It’s time to say goodbye
How do you say goodbye to a place that you’ve lived in for seven years?
That’s a question I’ve been debating about for quite a while, but now, it’s time I say it in print.
I turned in my two-week notice at The Mining Journal last week, which means next week will be my last days covering sports in the Upper Peninsula. To say, it’s been an interesting journey these last few years might be an understatement.
When I arrived in Marquette back in 2014, I wasn’t sure what to expect. I knew of the Upper Peninsula, but other than lots of snow, pretty scenery and hockey, I had no idea what else was up here. In my last job, the local high school teams weren’t very good and the crowds at games were often sparse. Within days of being up here, I saw that the U.P. was a much different story.
That fall, I got to go downstate to Detroit when Munising and Ishpeming made it to the MHSAA state football finals and the first thing that stood out to me was just the large amount of town pride on display. It seemed as if all of Munising was at Ford Field and that might’ve been true, as I didn’t see a single car in town when I stopped for gas. In fact, the gas station was closing early so they could make the bus going down. Ishpeming’s fan turnout was just as impressive, and just the constant cheering at both games, even when both teams were trailing big, made me see just how much this area loves its high school teams.
Covering Northern Michigan University was a little different at first as the crowds in the Berry Events Center weren’t as big as I expected. However, as the team got better, the atmosphere improved and the crowds got rocking, especially during the games against Michigan Tech. I’ll never forget the WCHA Championship Game back in 2018 when the Wildcats hosted the Huskies for a chance to make the NCAA Tournament. I haven’t experienced that kind of feeling in a college hockey arena in years and it was incredible.
When Kraft Hockeyville USA came to Marquette back in 2016, that was something unique that very few communities will ever experience. Lakeview Arena got a bunch of money for upgrades, the town, and the U.P. in general, got a chance to show off its love for hockey, and two NHL teams came to town for a game. Seeing a place I lived in getting showcased on national TV and getting to write about that is something I’ll always treasure.
When I got to the U.P., my goal was to provide the best sports coverage I could and write unique stories people may have never seen before. I wanted people to see what it’s like for a college hockey team on a road trip, so I tagged along with NMU on its trip to the Great Lakes Invitational for a week. I wanted to profile players and coaches on not just NMU’s sports teams, but high school squads as well, and tell their stories, whether it’s the bond between family members or just how they got to where they are. I also wanted to show what former players have done with their careers, so I contacted Carolina Hurricanes President and GM Don Waddell to show what his everyday responsibilities are. From the response I received, my goals were achieved as people got to read things they normally wouldn’t get to read or visualize things they’d never seen.

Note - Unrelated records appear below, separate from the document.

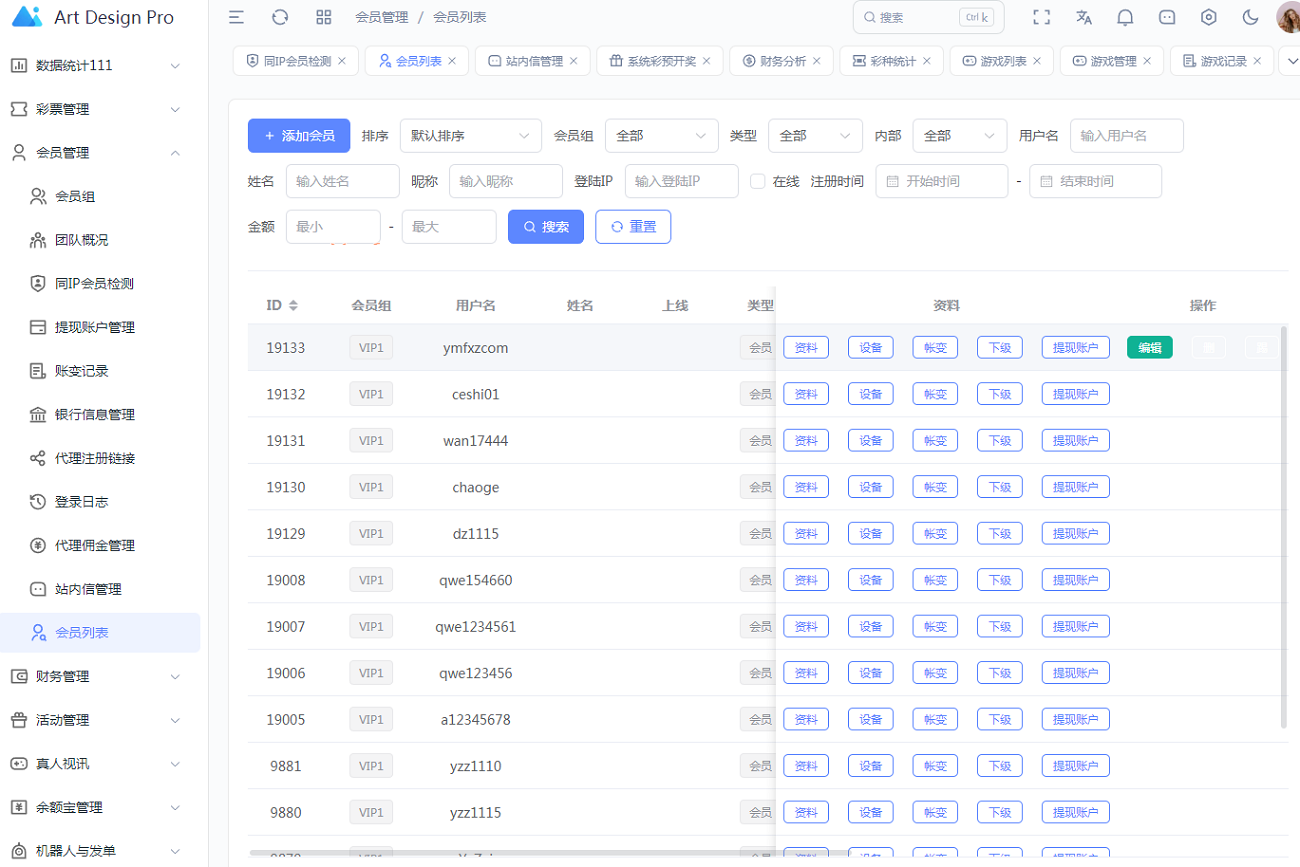The width and height of the screenshot is (1300, 867).
Task: Open the 会员组 filter dropdown
Action: pos(661,136)
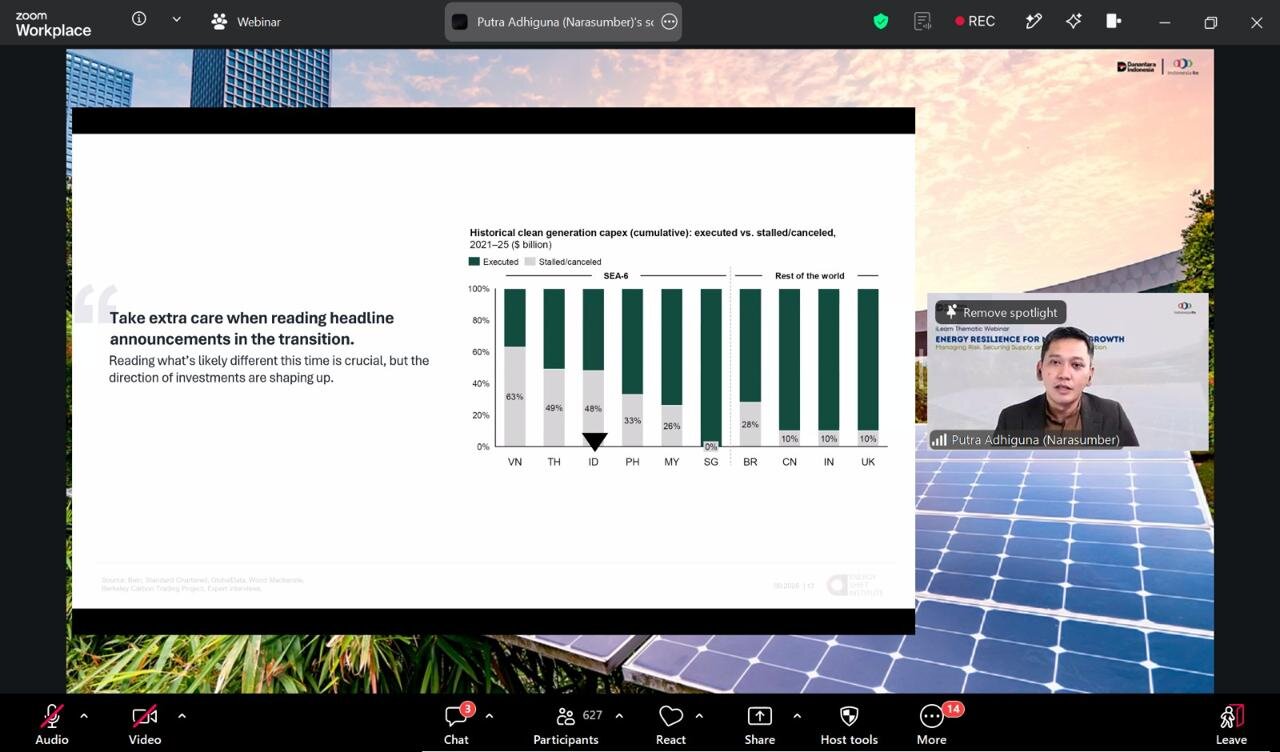Unmute using the Audio microphone icon
The width and height of the screenshot is (1280, 752).
(52, 716)
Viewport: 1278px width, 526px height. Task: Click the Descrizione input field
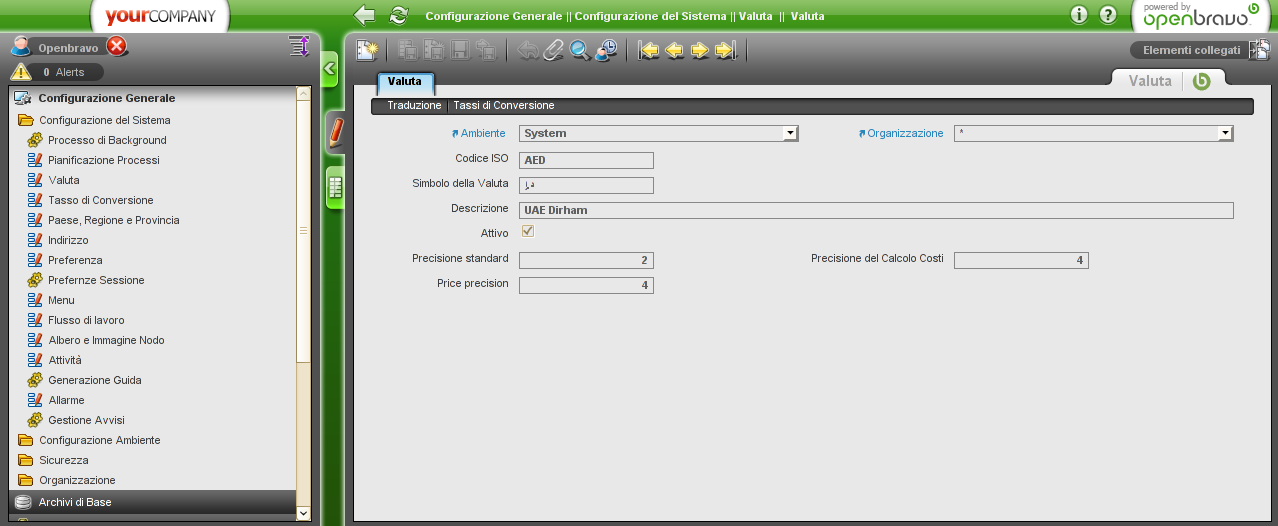(876, 210)
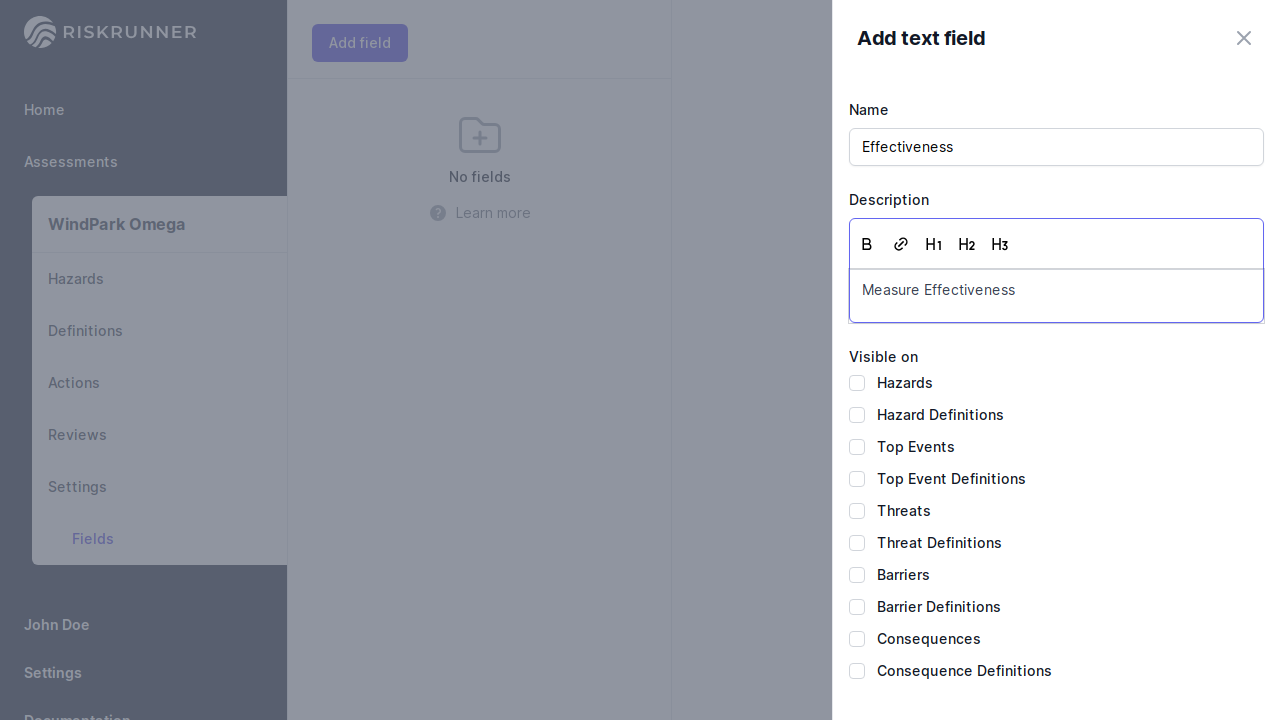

From the time I arrived here, I gave everything I had to provide this area with the sports coverage it deserves and I hope I lived up to your expectations and gave all of you what you were hoping for. I came here as an outsider seven years ago, but it didn’t take long for you all to make this place feel like home. I’ll miss this area, its teams and its people terribly, and I’ll remember my time up here fondly after my move back home to the Twin Cities. I know it’s a marketing slogan, but the U.P. is really a special place.
It’s not easy for me to say goodbye to this place, but I’ll always remember it fondly. Thank you all for the memories.